A visiting Russian politician, Vladimir Kostyutkin, was among those injured in the US and British strikes on Baghdad, Russia's foreign minister said today.

In the streets of Baghdad, residents lined up at petrol stations to stock up on fuel, signalling that more attacks are anticipated.

"We are expecting the worst of Clinton because we have discovered that he has no humanitarian principles," said Riad Mamdouh al-Samarai, aged 36, as he stood at one station.

Iraqi President Saddam Hussein visited some of the bomb sites today, including the house of his youngest daughter Hala, Baghdad Radio reported.
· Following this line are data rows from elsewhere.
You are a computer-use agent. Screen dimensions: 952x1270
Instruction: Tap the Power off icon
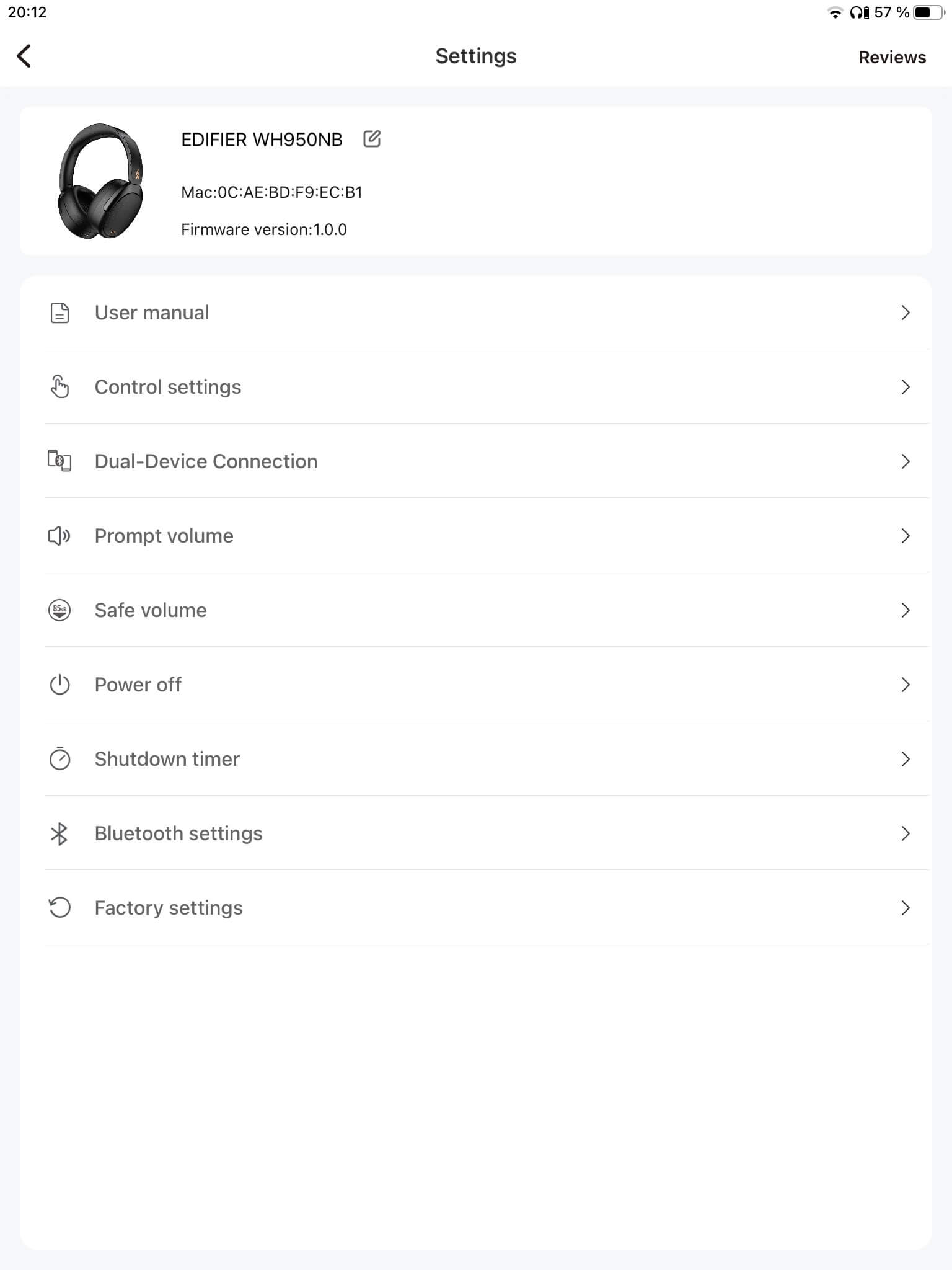tap(60, 685)
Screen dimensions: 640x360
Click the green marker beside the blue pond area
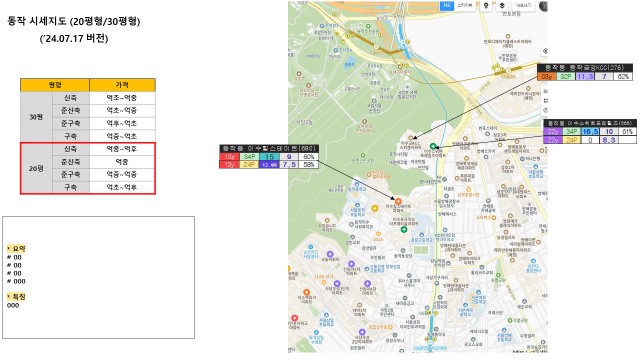tap(404, 230)
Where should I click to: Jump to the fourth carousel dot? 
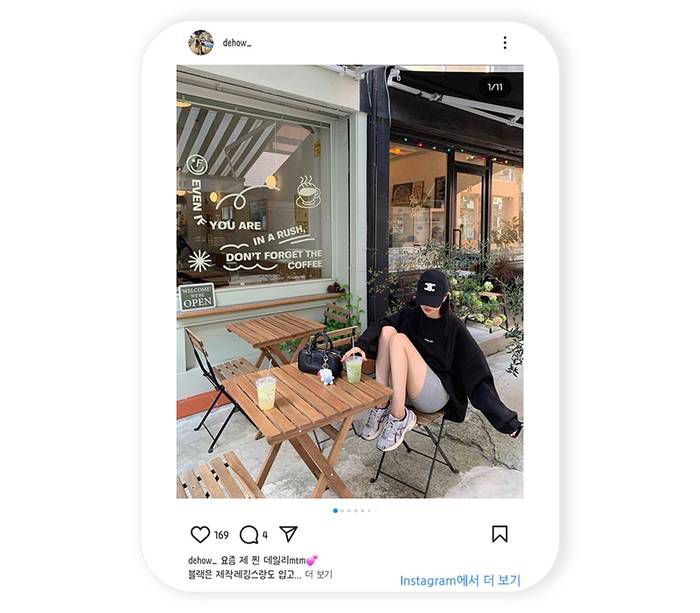pos(356,510)

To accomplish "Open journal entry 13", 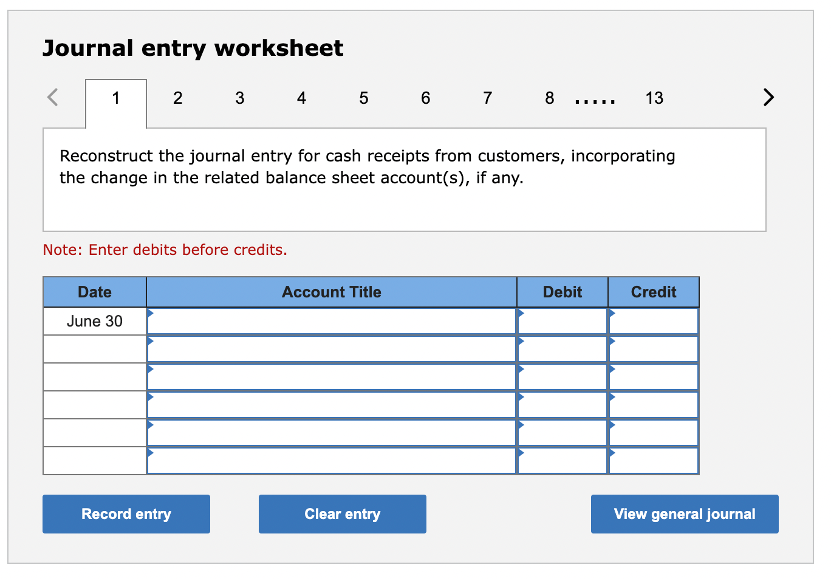I will tap(654, 98).
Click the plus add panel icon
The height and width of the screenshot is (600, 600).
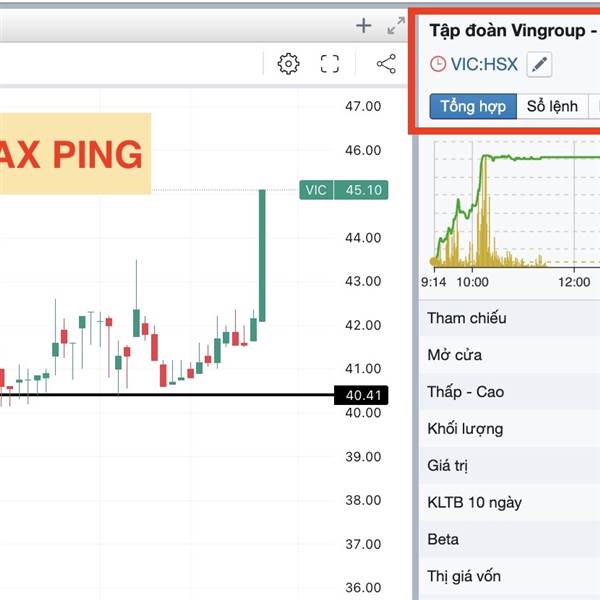pyautogui.click(x=364, y=26)
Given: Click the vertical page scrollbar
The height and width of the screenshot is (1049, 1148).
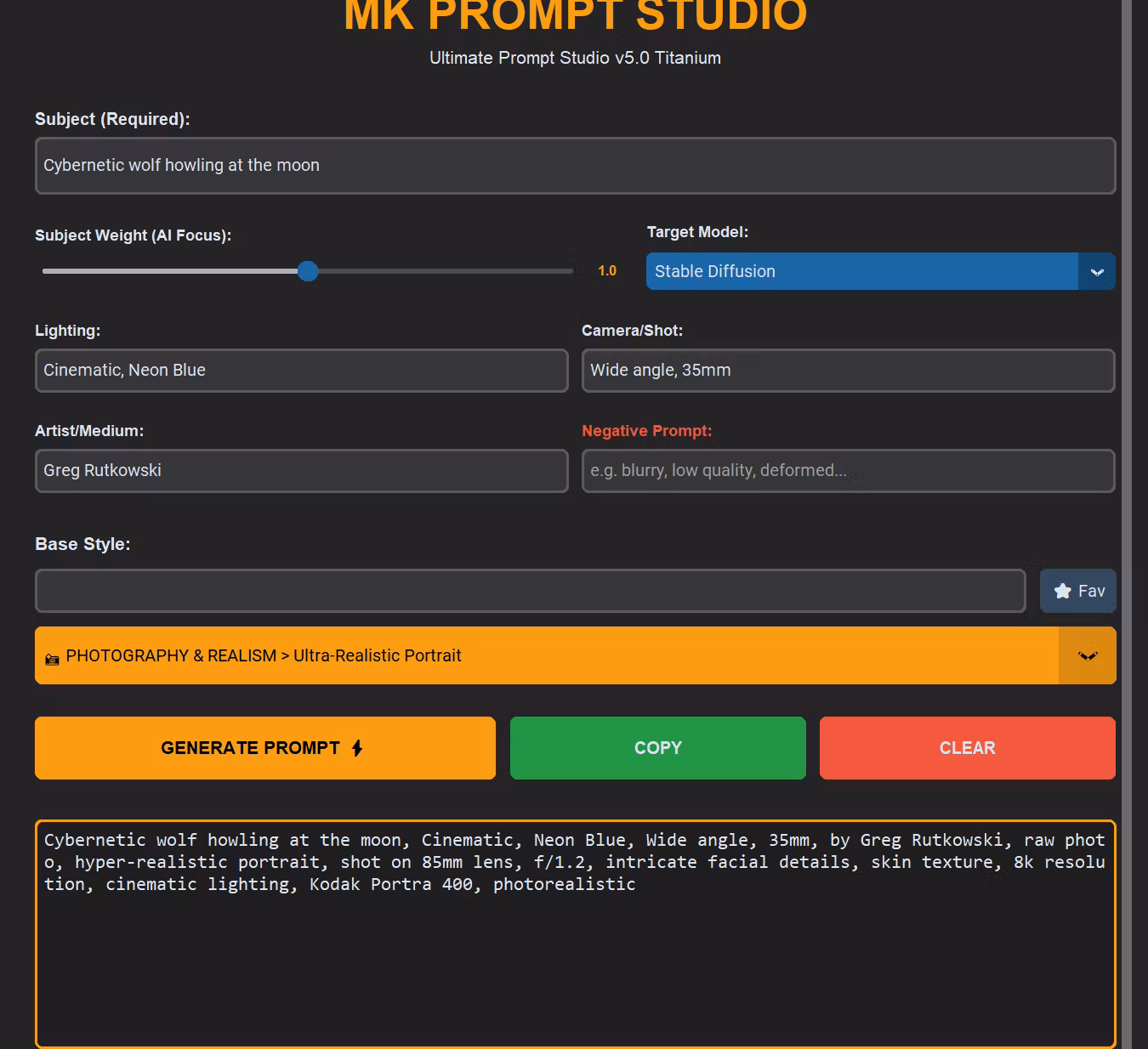Looking at the screenshot, I should [1126, 510].
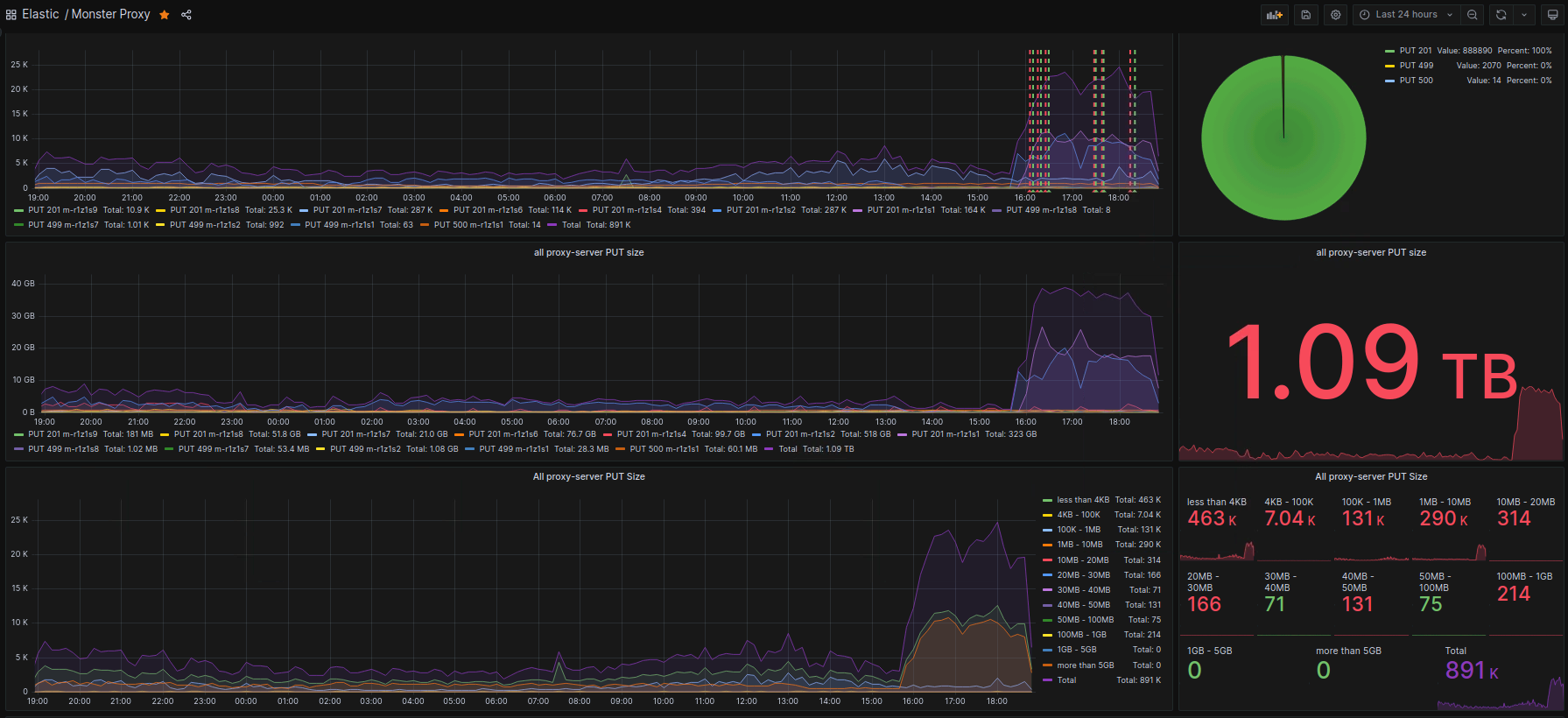The height and width of the screenshot is (718, 1568).
Task: Open dashboard settings gear
Action: tap(1335, 15)
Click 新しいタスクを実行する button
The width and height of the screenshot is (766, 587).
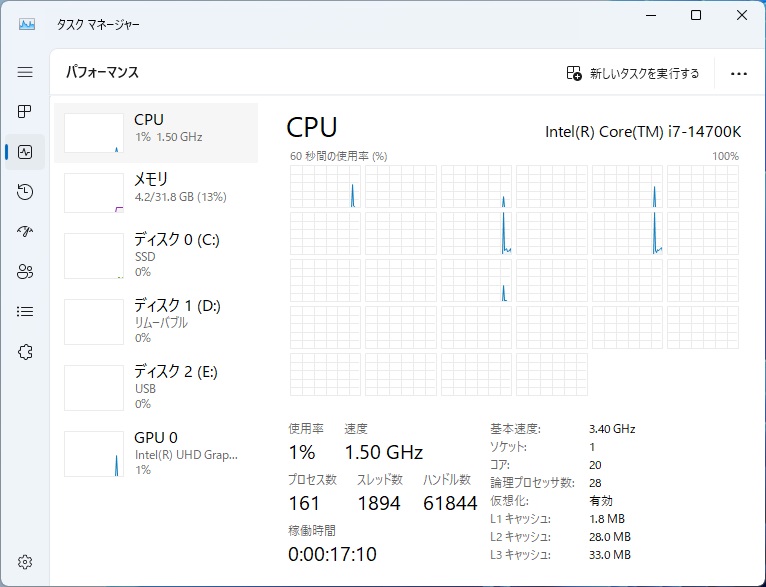[633, 73]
Hala was safe but the house was demolished, the radio said.

Iraqi officials took foreign reporters to Karada, a commercial and residential district of Baghdad, where a missile had landed. The blast burst water mains, flooding a one-mile stretch of a street.

Karada is across the Tigris River from the Old Presidential Complex, but it was not clear if the palace was damaged.

At least one missile fell in an area near President Saddam's biggest palace in Baghdad and one stray missile hit an Iranian city, Tehran radio reported.

Witnesses said another missile landed in the neighbourhood of al-Adil, about one mile from Abu Ghraib, where a sprawling military camp and radio relay stations are located.

Both of Iraq's television stations shut down Thursday afternoon, but one resumed broadcasting later. Three of the four official radio stations were off the air. It was not clear whether they were destroyed.

The US Defence Secretary William Cohen said that preliminary assessments showed the attacks had inflicted "severe damage to some targets".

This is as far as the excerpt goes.